TASK TO CARRY OUT:
Every entry in the data is to be written out exactly; no picture belongs in the copy.

DATASET:

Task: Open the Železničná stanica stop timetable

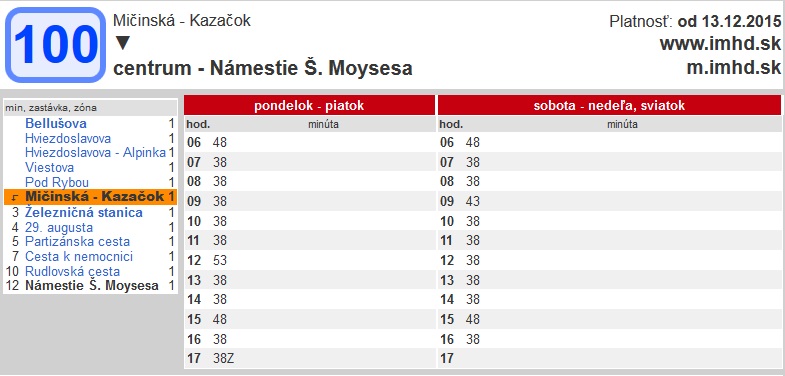Action: click(x=84, y=213)
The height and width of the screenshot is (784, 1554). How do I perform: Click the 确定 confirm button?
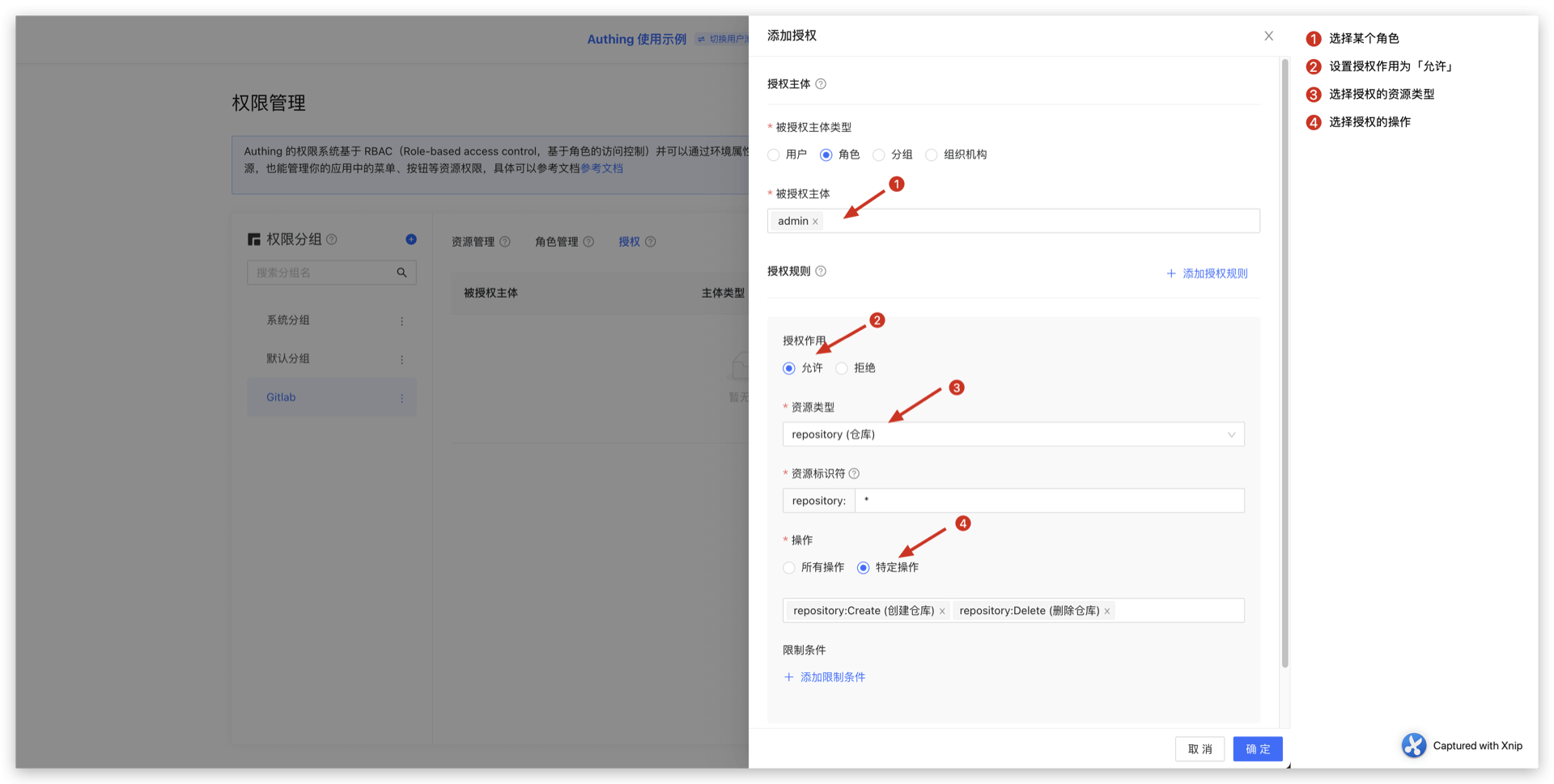pos(1257,749)
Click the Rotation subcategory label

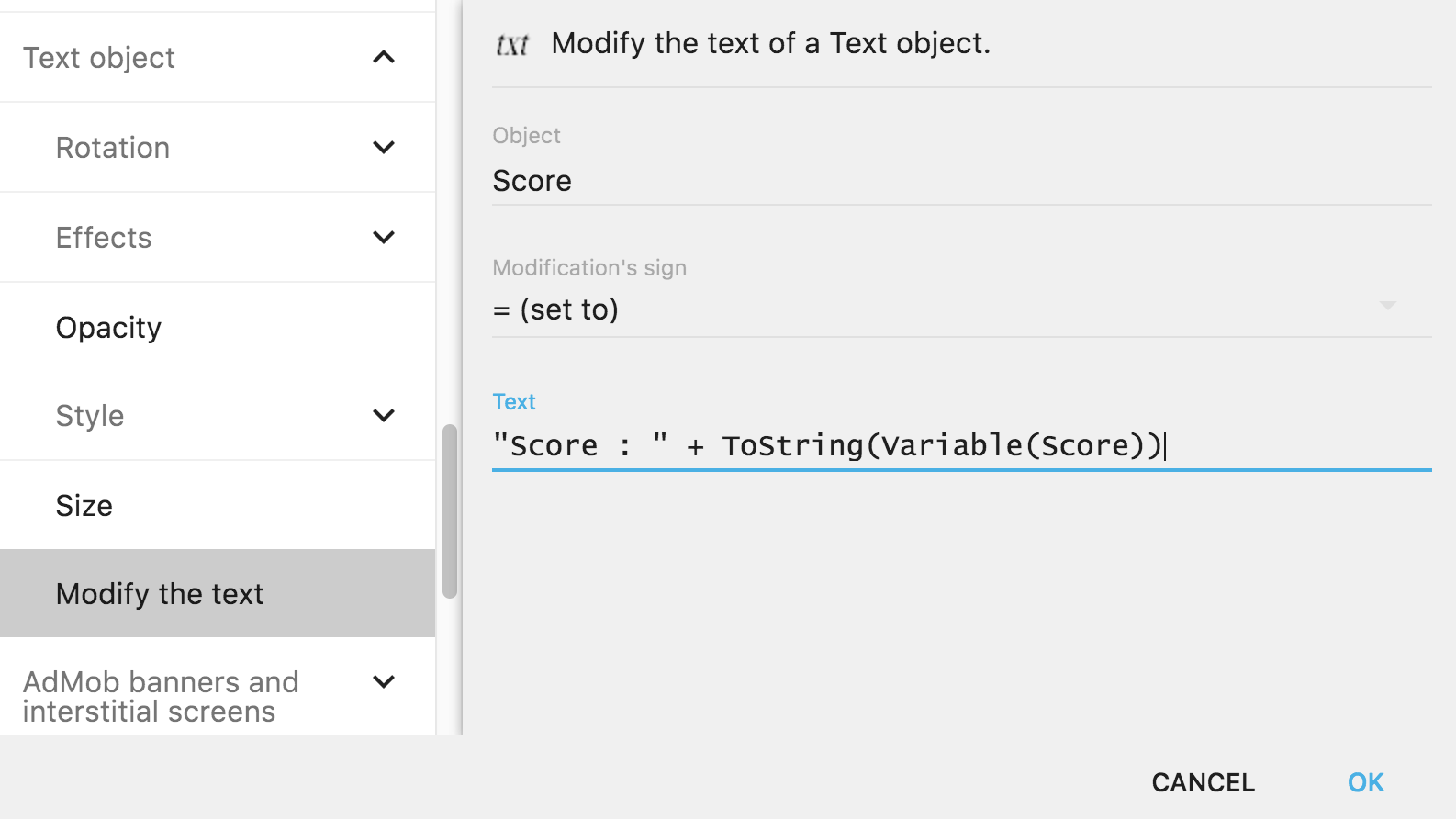[x=113, y=148]
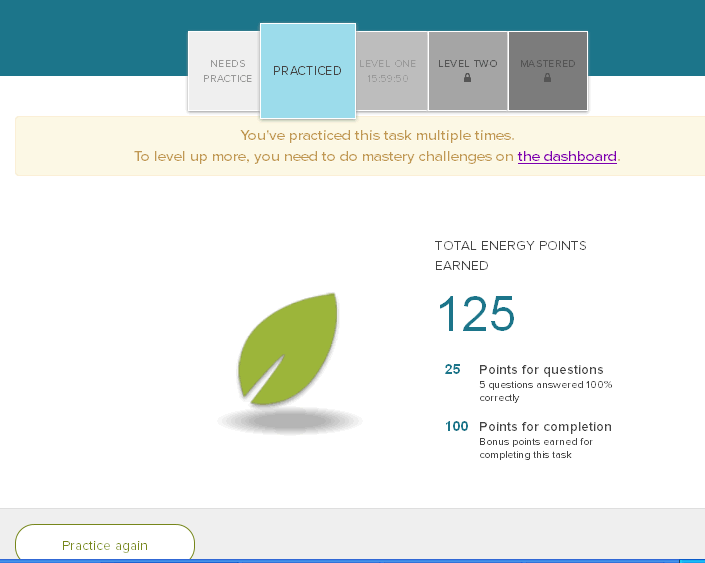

THE COMPLETED TASK:
Task: Open the Železničná stanica stop timetable

Action: click(x=84, y=213)
The height and width of the screenshot is (784, 1554). How do I perform: Click the 确定 confirm button?
pos(1257,749)
Click the Rotation subcategory label

[x=113, y=148]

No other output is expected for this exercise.